**Task description**
Nothing but the lines from the one containing "Viewport: 949px width, 598px" to the final line of the entries should appear, copied exactly and without pictures.

**Stored records**
--

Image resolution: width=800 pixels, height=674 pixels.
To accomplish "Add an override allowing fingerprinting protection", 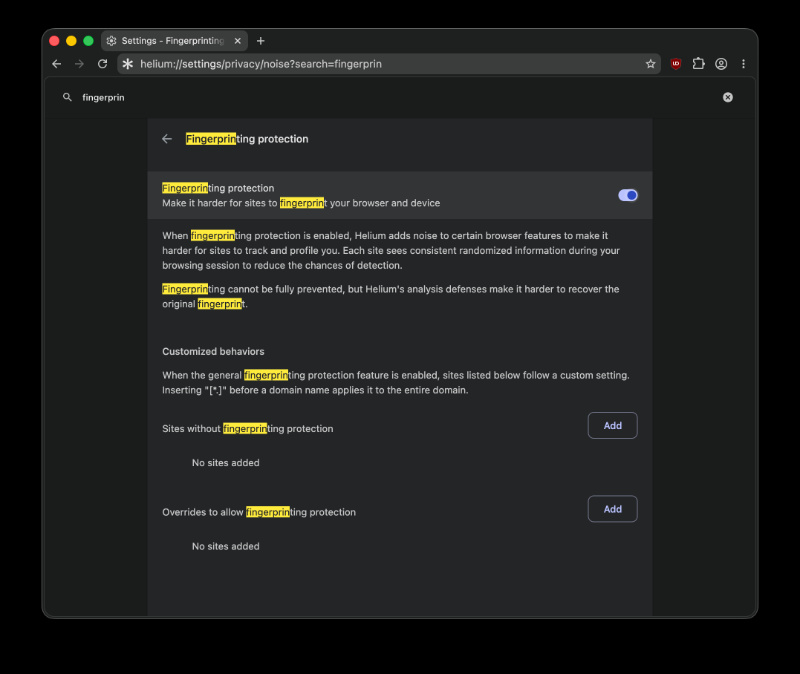I will pos(612,509).
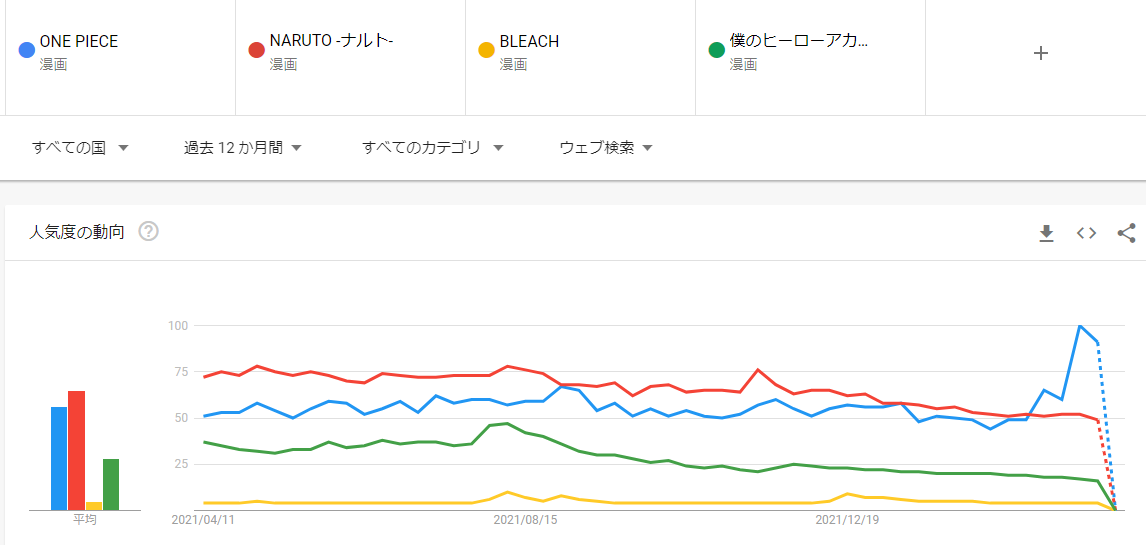Click the download chart data icon
Image resolution: width=1146 pixels, height=545 pixels.
[1046, 233]
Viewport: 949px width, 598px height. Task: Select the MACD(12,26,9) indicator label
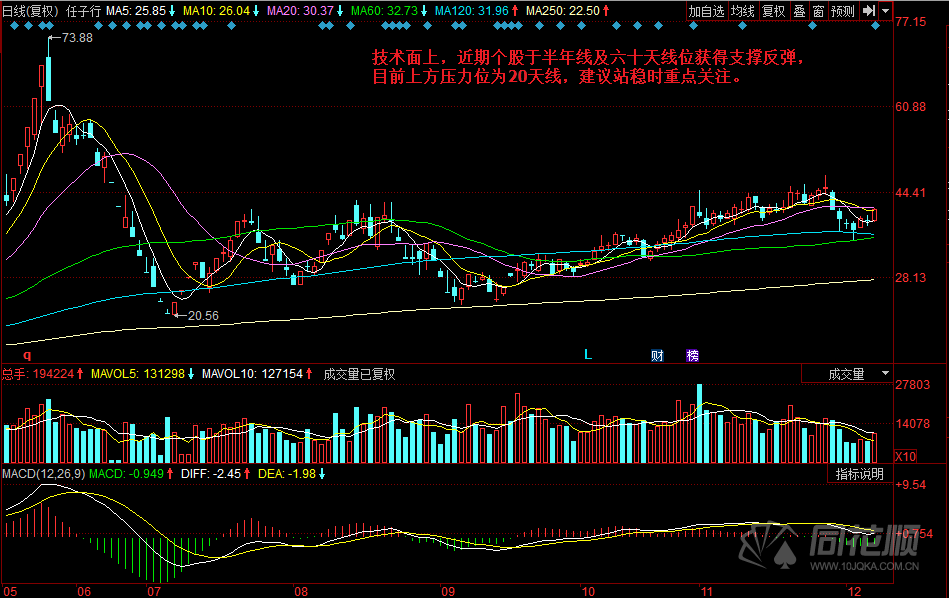pos(42,473)
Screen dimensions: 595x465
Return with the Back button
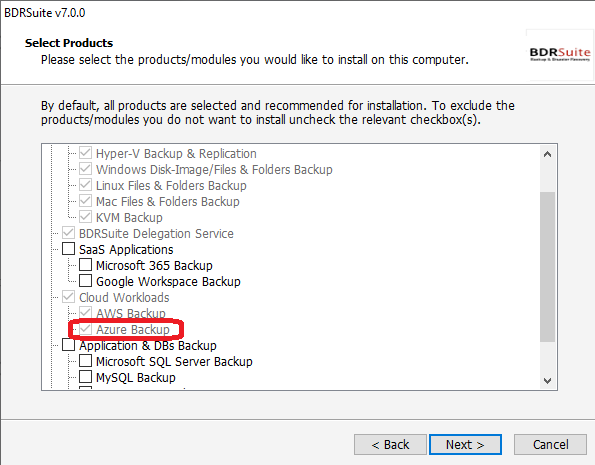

--

**Response**
Viewport: 949px width, 598px height. Task: Select the MACD(12,26,9) indicator label
pos(42,473)
Screen dimensions: 595x465
Return with the Back button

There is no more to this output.